Jethro Tull-Palace Theater, Stamford, CT-11/08
Jethro Tull's Aqualung scored an entire generation’s nightmares. Mixing dark, heavy rock with equally spooky medieval fugues, Jethro Tull provided the bridge between psychedelic-rock and heavy metal. With Tull’s demon-like imagery firmly engraved on its cover sleeve, Aqualung, especially, seemed to represent the group's dangerous side—- a quality which always separated the quintet from other blues-inspired art-rockers. So it's both a symbol of Ian Anderson's mellowing personality, and satellite radio's growing might, that XM Radio sparked the theme for Jethro Tull's fall tour.
In late November, Jethro Tull will recreate Aqualung on XM Radio’s Then…Again…Live!. Arriving at the tail end of satellite radio’s most highly profitable year to date, this program seems to represent the new radio format’s power in the modern music industry. Since first recording Aqualung in 1971, several of the album’s key tracks have worked their way into the group’s repertoire. Yet a handful of cuts, including "Hymn 43," "Slipstream" and "Up To Me," never saw the light of day onstage. While the concept of bands recreating their classic albums onstage isn’t anything new, several of the acts scheduled to appear on Then…Again…Live! have begun to incorporate long shelved tracks into their setlist in advance of their radio broadcast (the Allman Brothers, for instance, played Eat a Peach’s "Blue Sky" for the first time since Dickey Betts’ 2000 departure). In preparation for their XM Radio gig, Jethro Tull decided to revisit their stock-setlist, weaving rare material into their song lists and giving several Aqualung tracks their first live readings.
Though Anderson has traditionally reserved the holiday season for his solo tours, this year the flutist decided to forego an individual outing to, in part, prepare for his upcoming radio spot. Unlike many frontman who make a solo-go, Anderson's recent "Rubbing Elbows" format plays out more like a talk show than a rock concert, blending interviews, acoustic sets, and quasi-comedy skits into his two-set show. While not quite as tongue-in-cheek as his solo tour, Anderson's current Tull outing falls somewhere between a traditional rock show and vaudeville performance. Using this offbeat outing to visit a smattering of secondary markets, the veteran performance group also offered, in essence, two shows. Mixing rare tracks, Yule Tide recordings, and a smorgasbord of greatest hits, Jethro Tull offered one of its most unique outings in years, devoting their first set to stripped-down, semi-acoustic material, and their second to "ear-bleeding music."
At times, Anderson's narratives came off closer to stand-up comedy than to arena-rock. Appearing loose and personable on the Stamford Theater's small stage, Anderson poked fun at his group's ever-changing lineup, joking about departed band members and vertically challenged bassist Jonathan Noyce.

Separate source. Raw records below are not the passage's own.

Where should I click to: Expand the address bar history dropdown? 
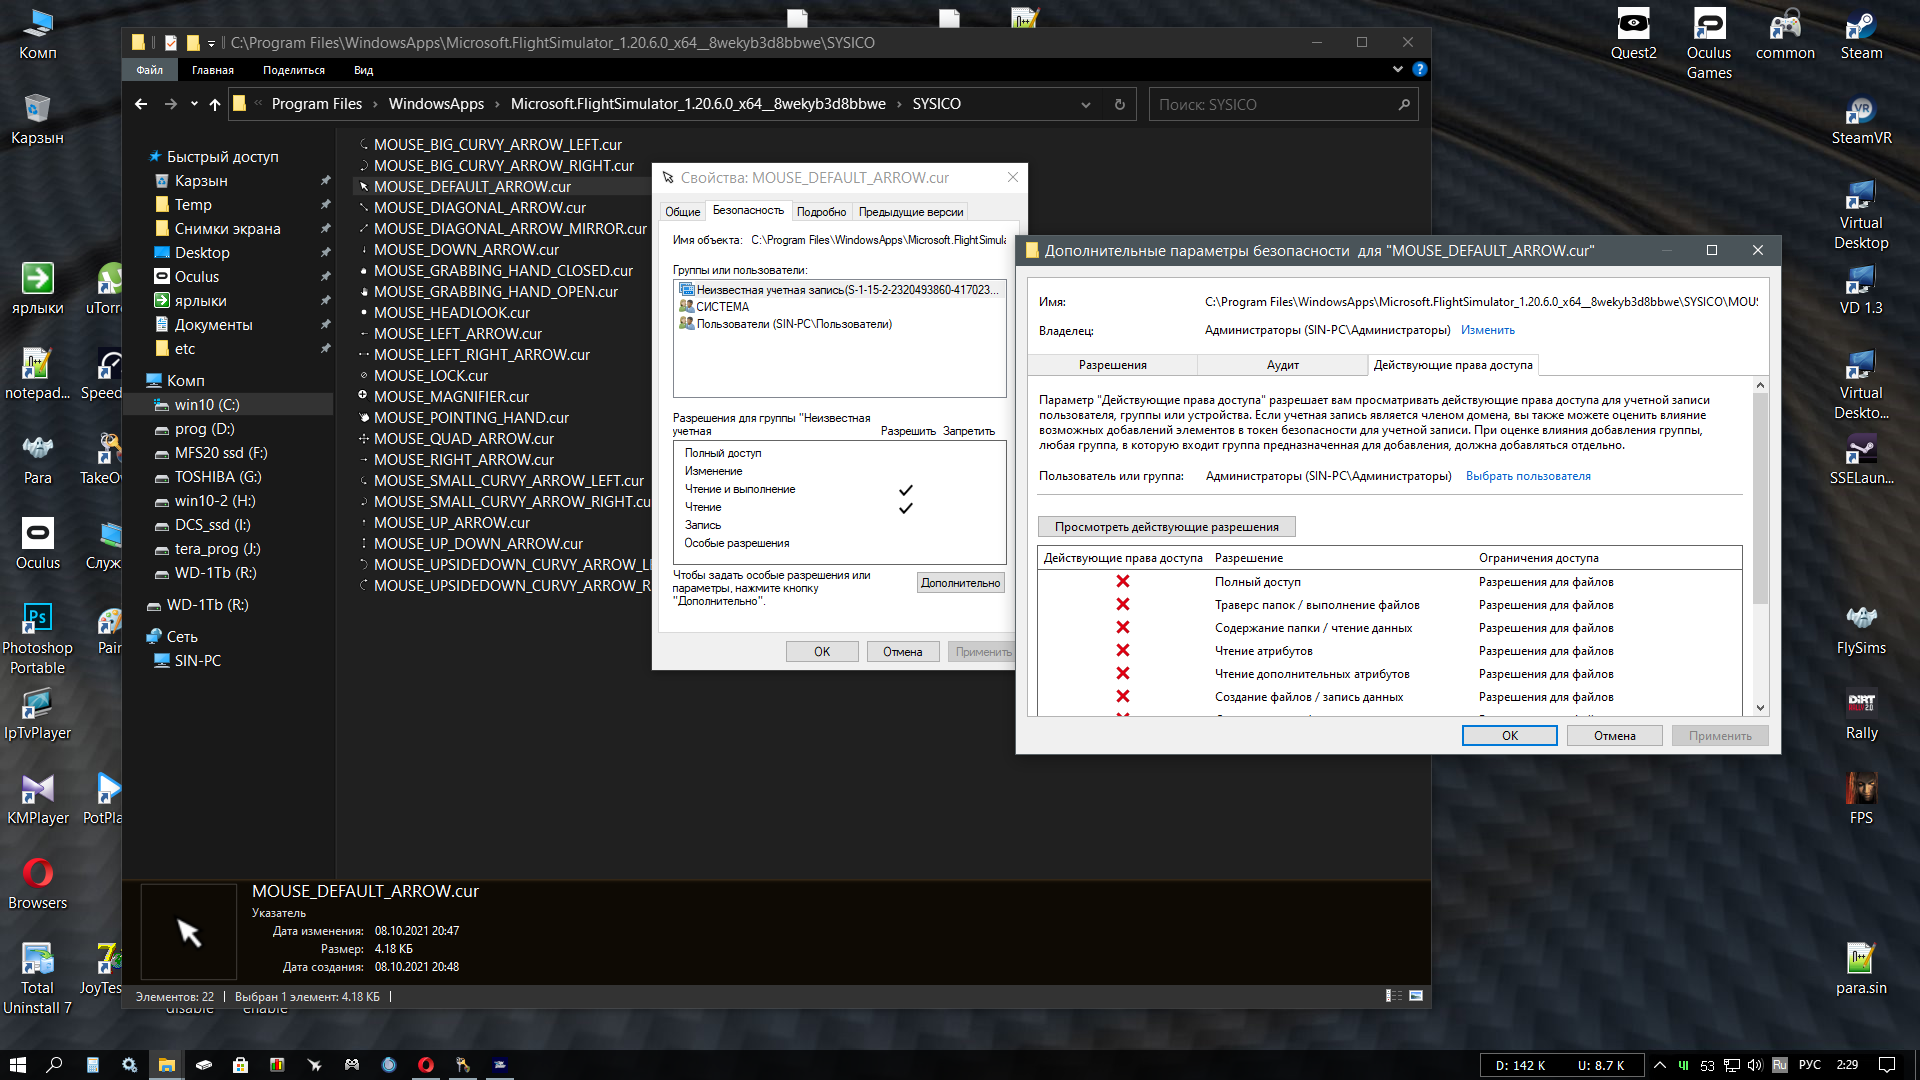1085,104
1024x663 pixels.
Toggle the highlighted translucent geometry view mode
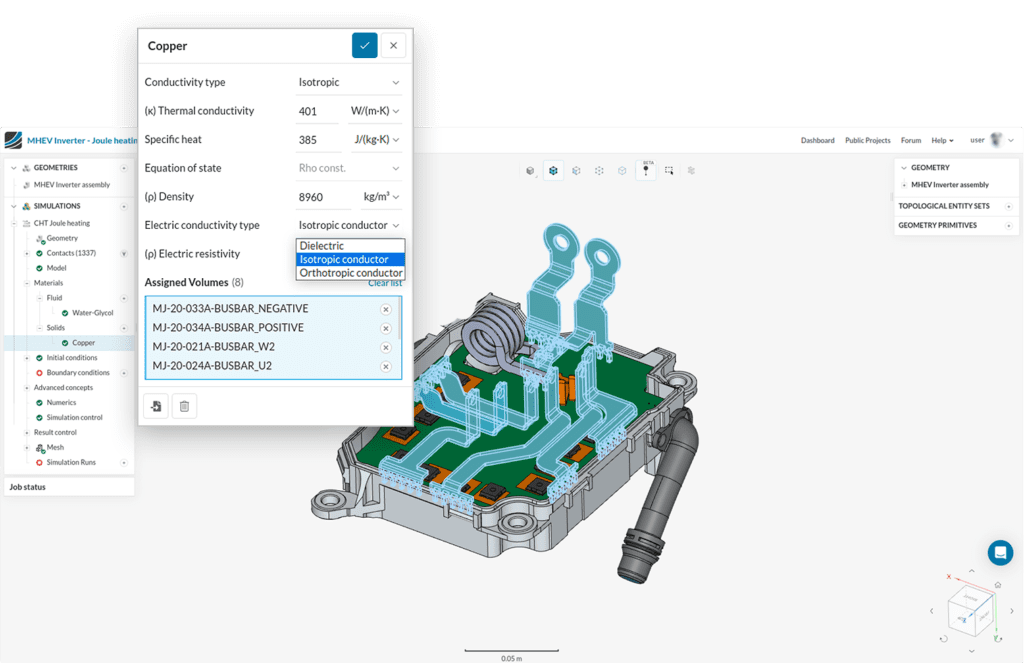point(553,170)
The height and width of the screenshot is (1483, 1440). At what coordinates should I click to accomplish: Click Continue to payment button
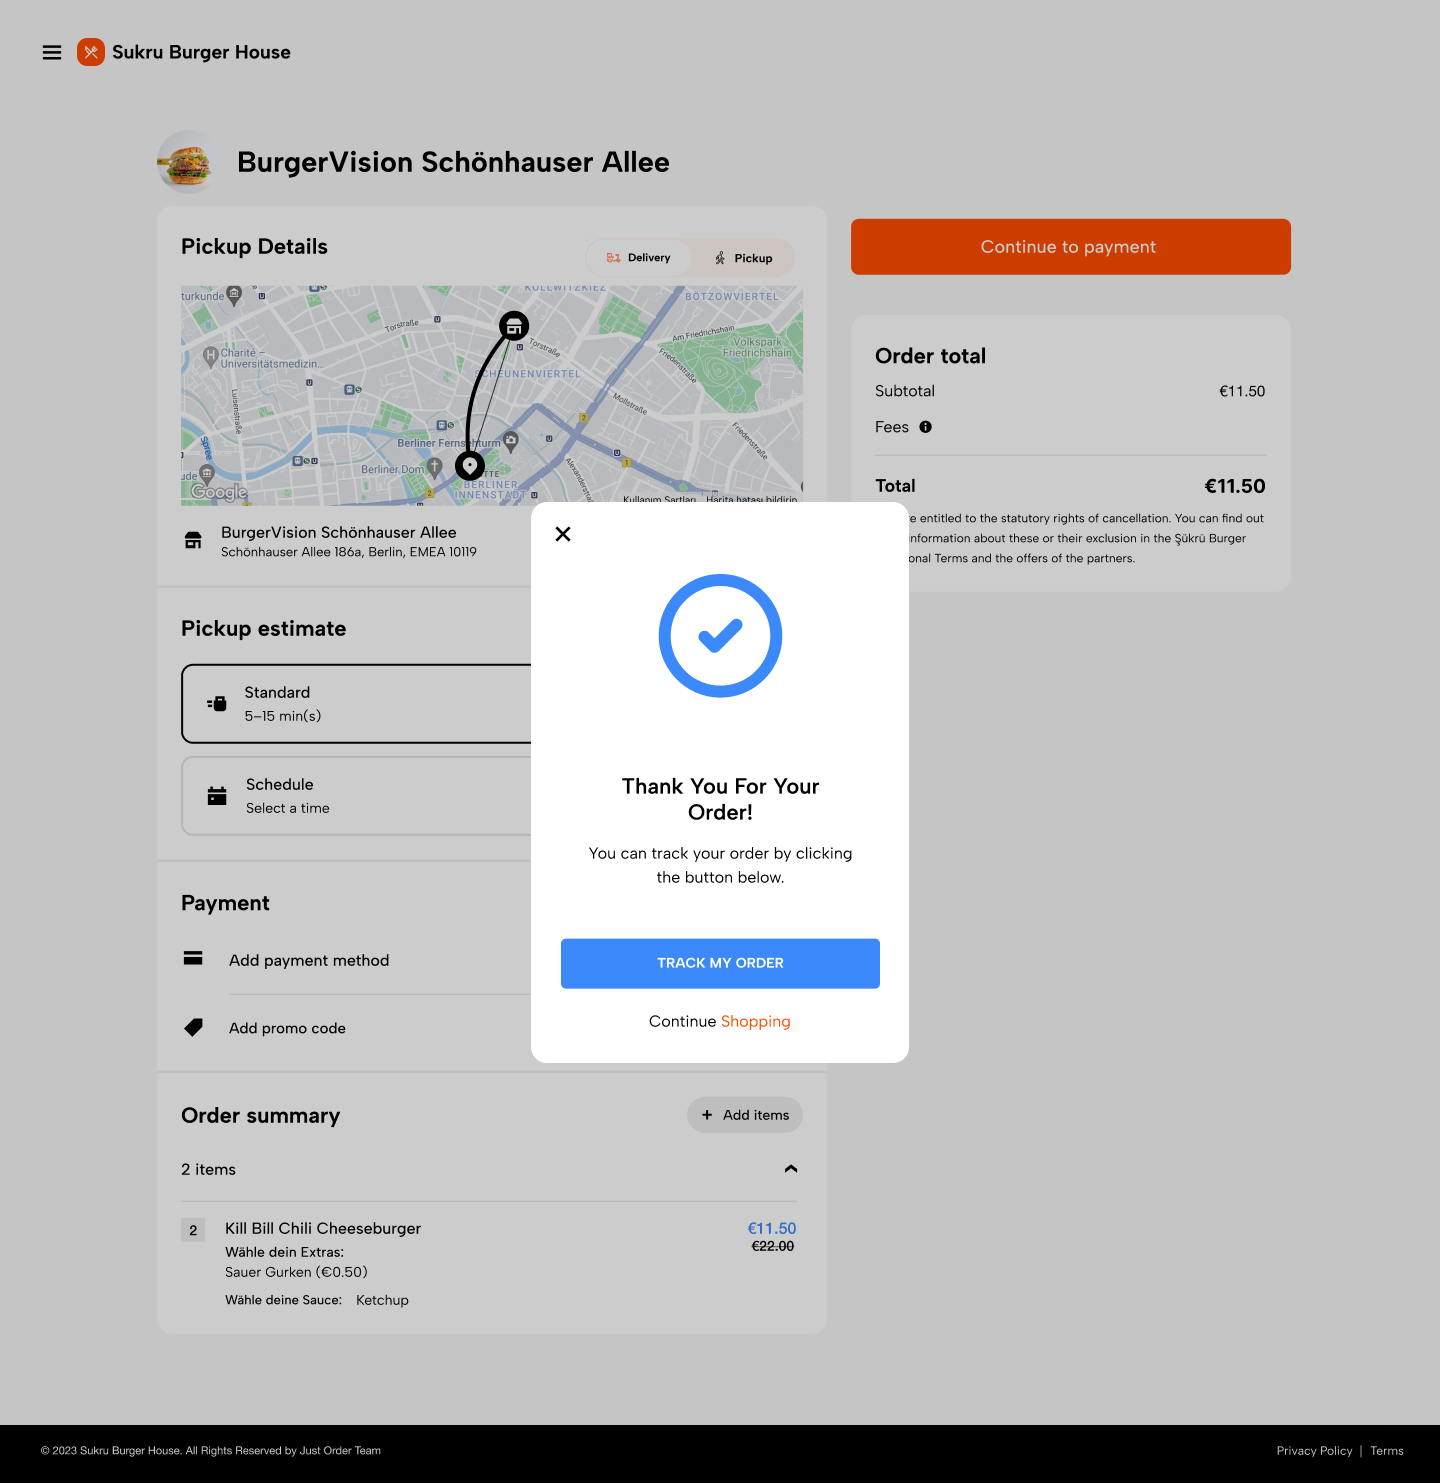(1070, 247)
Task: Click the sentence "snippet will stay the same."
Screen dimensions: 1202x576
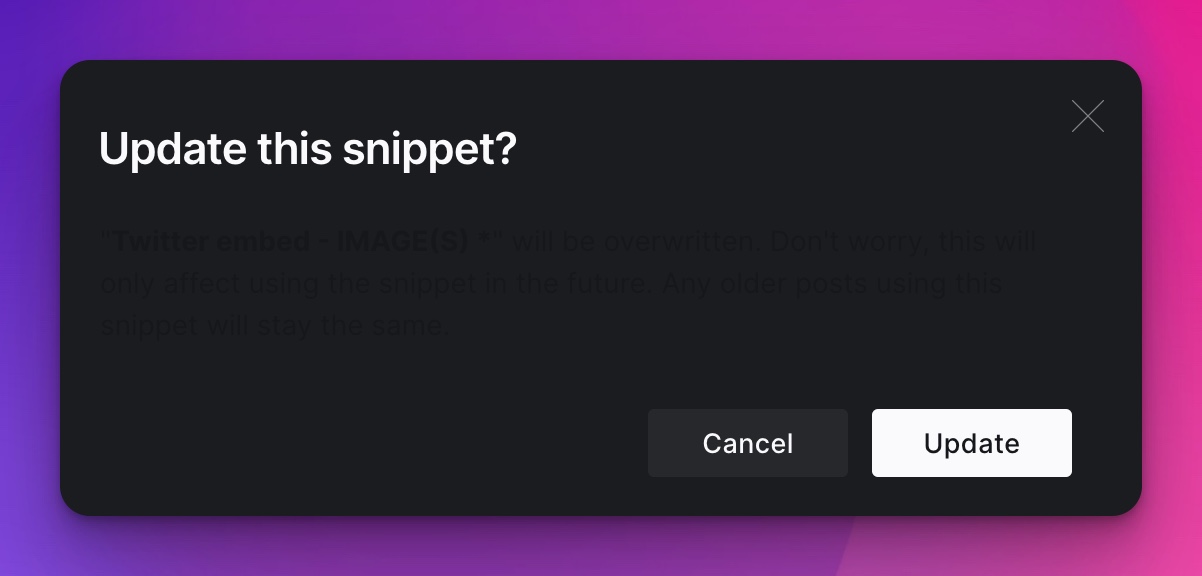Action: click(x=276, y=326)
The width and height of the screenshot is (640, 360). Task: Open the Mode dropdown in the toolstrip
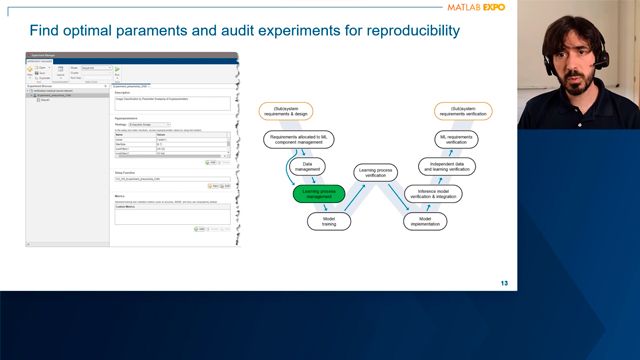96,68
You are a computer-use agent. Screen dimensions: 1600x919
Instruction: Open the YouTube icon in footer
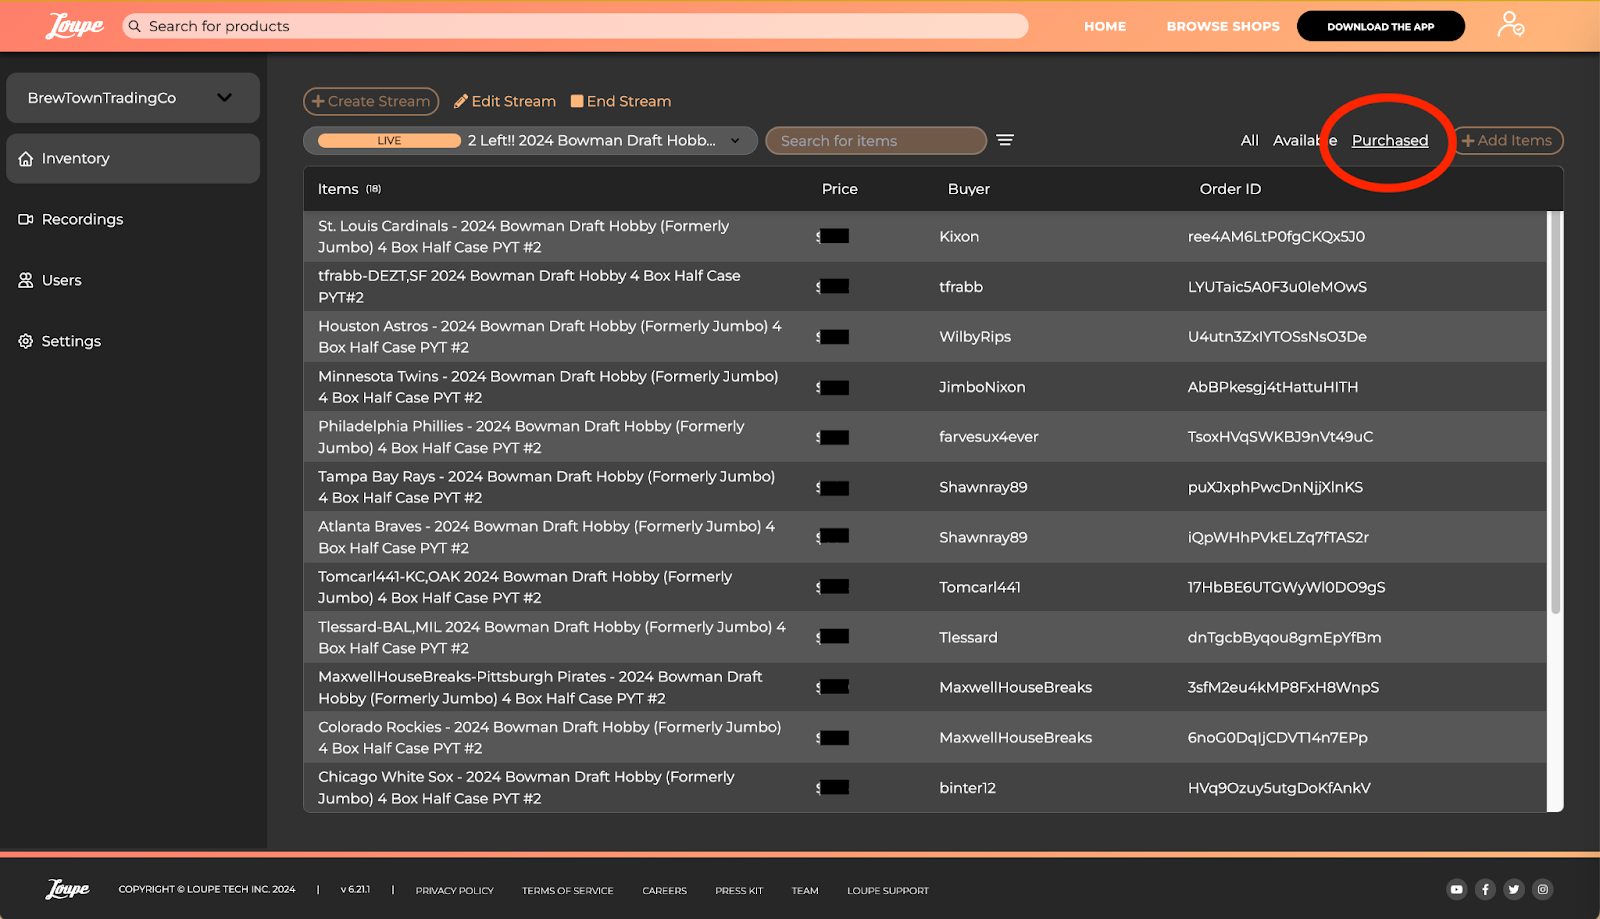coord(1456,889)
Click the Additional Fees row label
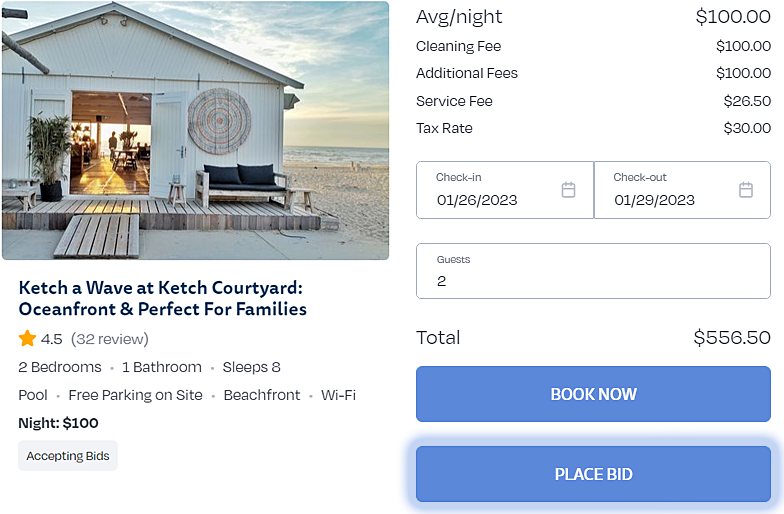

Turning merchandise plugs into mini-vignettes, Anderson also reminded fans that, despite their adventurous natures, Jethro Tull is still a working band. As musicians, this stripped down configuration seemed to suit Jethro Tull well, enabling Anderson to accent the full range of his flutes, while allowing guitarist Martin Barre to play around with some more subtle time signatures. Anderson also used this relaxed setting to perform several numbers on the guitar, his primary instrument before switching to woodwinds fulltime. A pairing of "Cheap Day Return" and "Mother Goose" proved particularly interesting, while the set closing "Bour#34; explored the group's classical leanings.
If Jethro Tull's first set fashioned the group into a VH1 Storytellers format, then the group’s second set would have fit snuggly in an episode of Hard Rock Live. While a bit compact, Tull stacked its second set with both tight hits and longer, instrumental workouts. Using his flute to color the group's dark rhythm section, Anderson worked as a support player, while Barre took a few tight solos. Opening with "Aqualung's" intro, Jethro Tull thematically tied its sets together, climaxing with an extended take on their albums title track. Extending the song's belly by a few extra minutes, Anderson and Barre, in particular, reminded fans that Jethro Tull could be a great, jamming band.
In the post-_Behind the Music_ era, it's hard for any classic-rock act to avoid traditional nostalgia-act trappings. Yet, in an odd way, Jethro Tull have avoided aging into a stale live offering by poking fun at their slowly, mellowing sound. Jethro Tull have shot the moon and created a fun, humorous, while still musically adventurous forum to display their songs.